*** Block opens ***

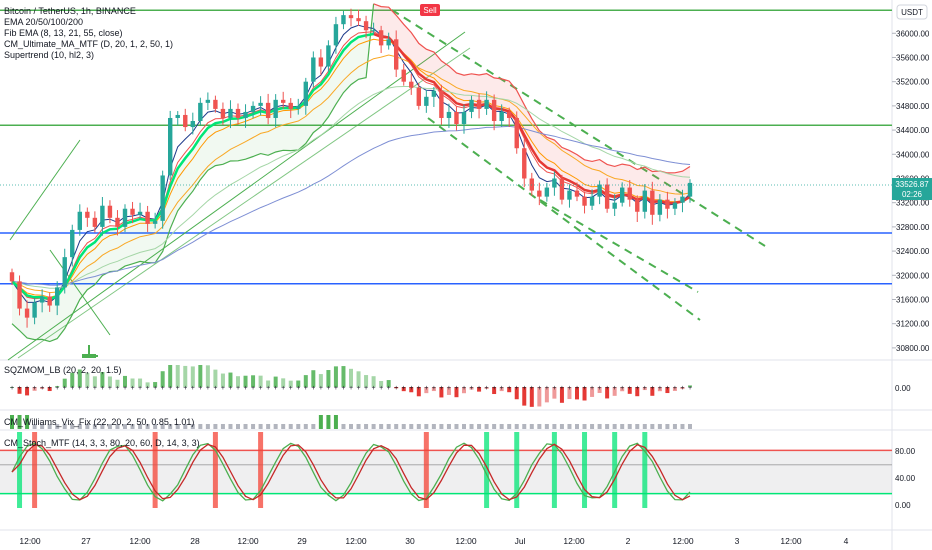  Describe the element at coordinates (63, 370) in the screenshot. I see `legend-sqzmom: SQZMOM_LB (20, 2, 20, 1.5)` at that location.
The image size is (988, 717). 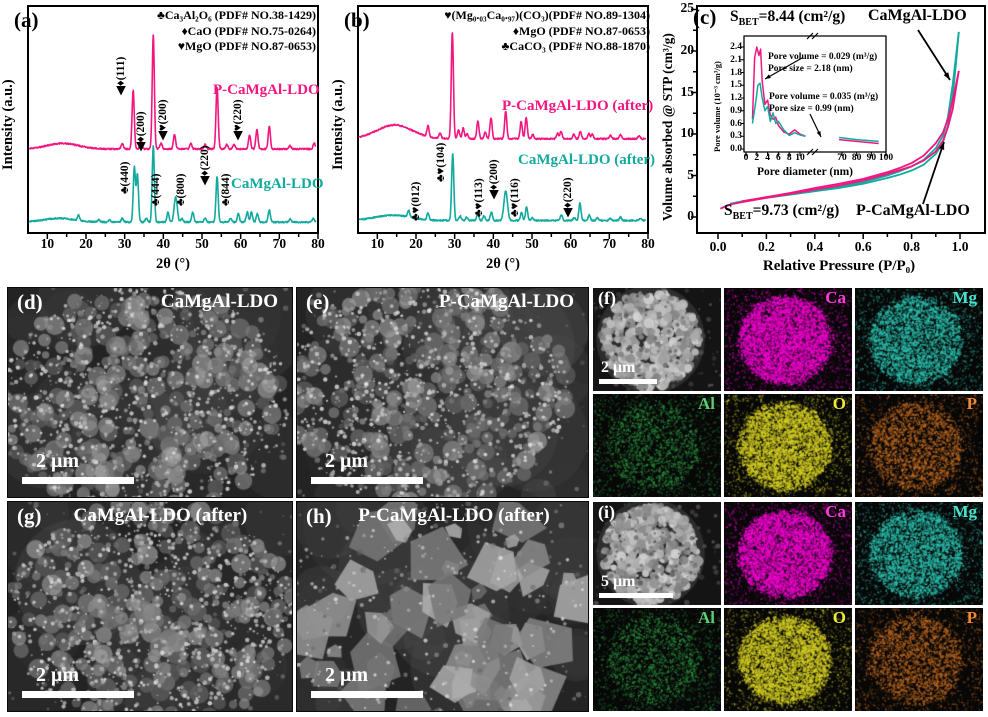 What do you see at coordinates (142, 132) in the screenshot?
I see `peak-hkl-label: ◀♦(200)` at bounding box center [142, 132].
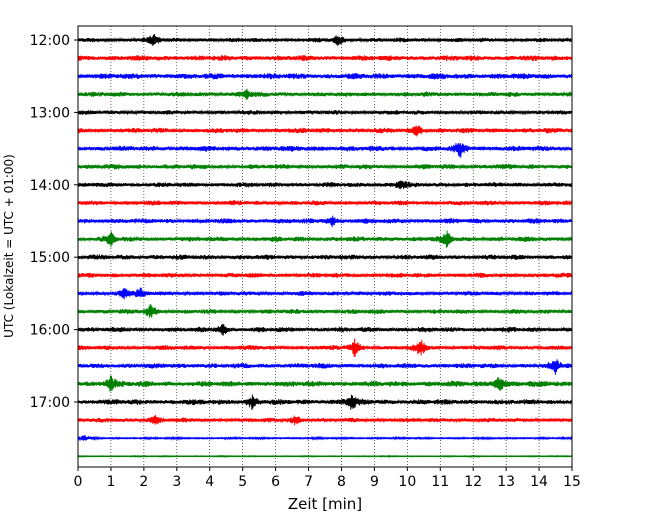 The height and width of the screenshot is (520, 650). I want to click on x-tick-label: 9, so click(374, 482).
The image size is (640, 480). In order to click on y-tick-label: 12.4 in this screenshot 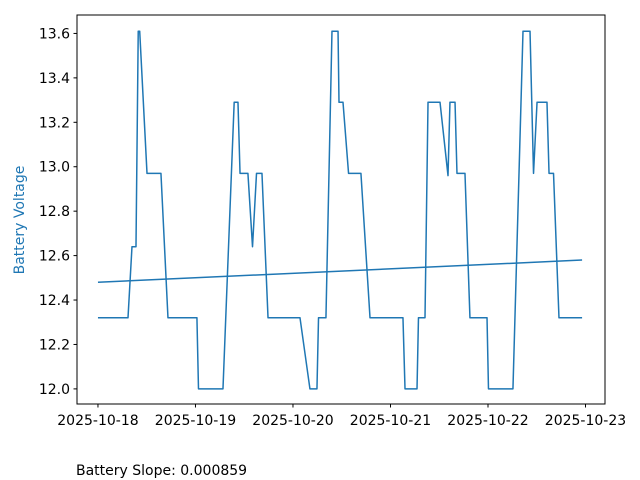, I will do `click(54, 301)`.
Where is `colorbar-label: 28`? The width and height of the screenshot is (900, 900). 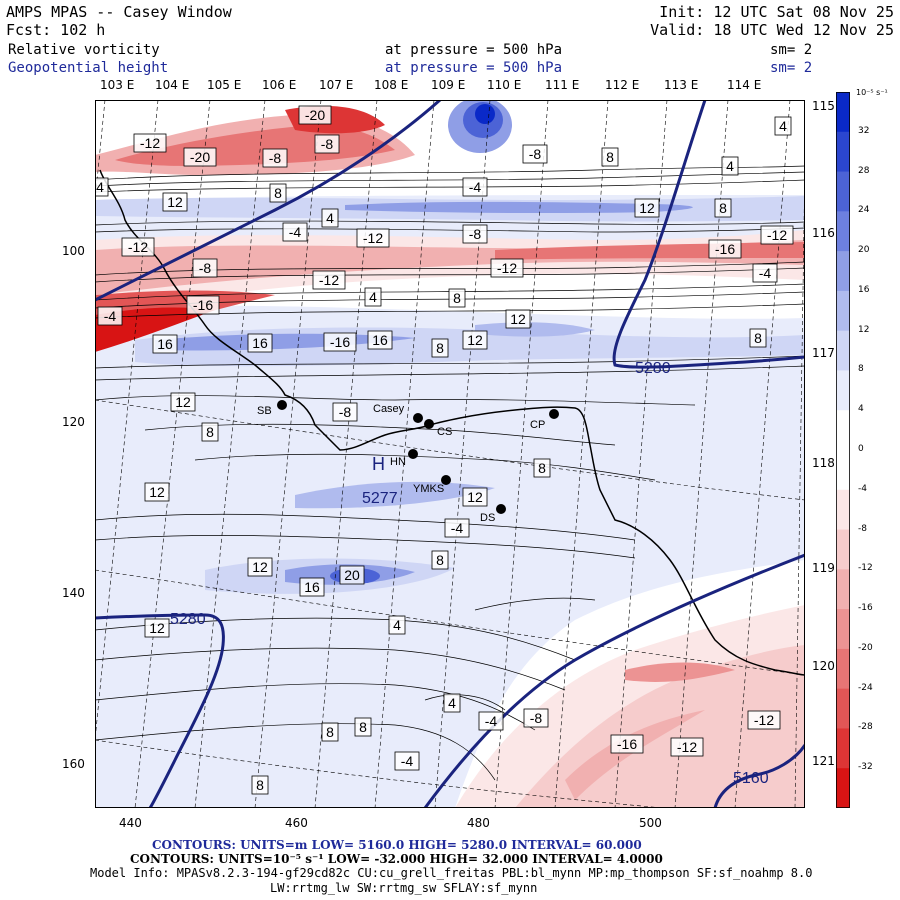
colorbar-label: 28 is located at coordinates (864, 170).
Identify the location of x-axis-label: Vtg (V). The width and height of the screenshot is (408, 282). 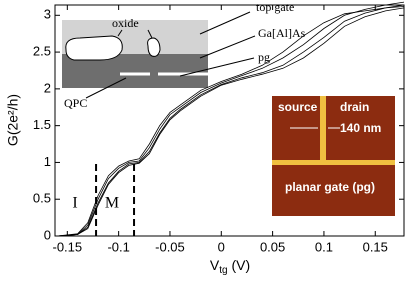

*** Block closes ***

WHAT TO PRODUCE:
Copy out the listing word for word, starting at the line that contains "is (900, 900)." and ending at the end of the listing. Leave the pictures out.

PROBLEM SOLUTION:
Where is `colorbar-label: 28`? The width and height of the screenshot is (900, 900). 
colorbar-label: 28 is located at coordinates (864, 170).
Identify the location of x-axis-label: Vtg (V). The width and height of the screenshot is (408, 282). 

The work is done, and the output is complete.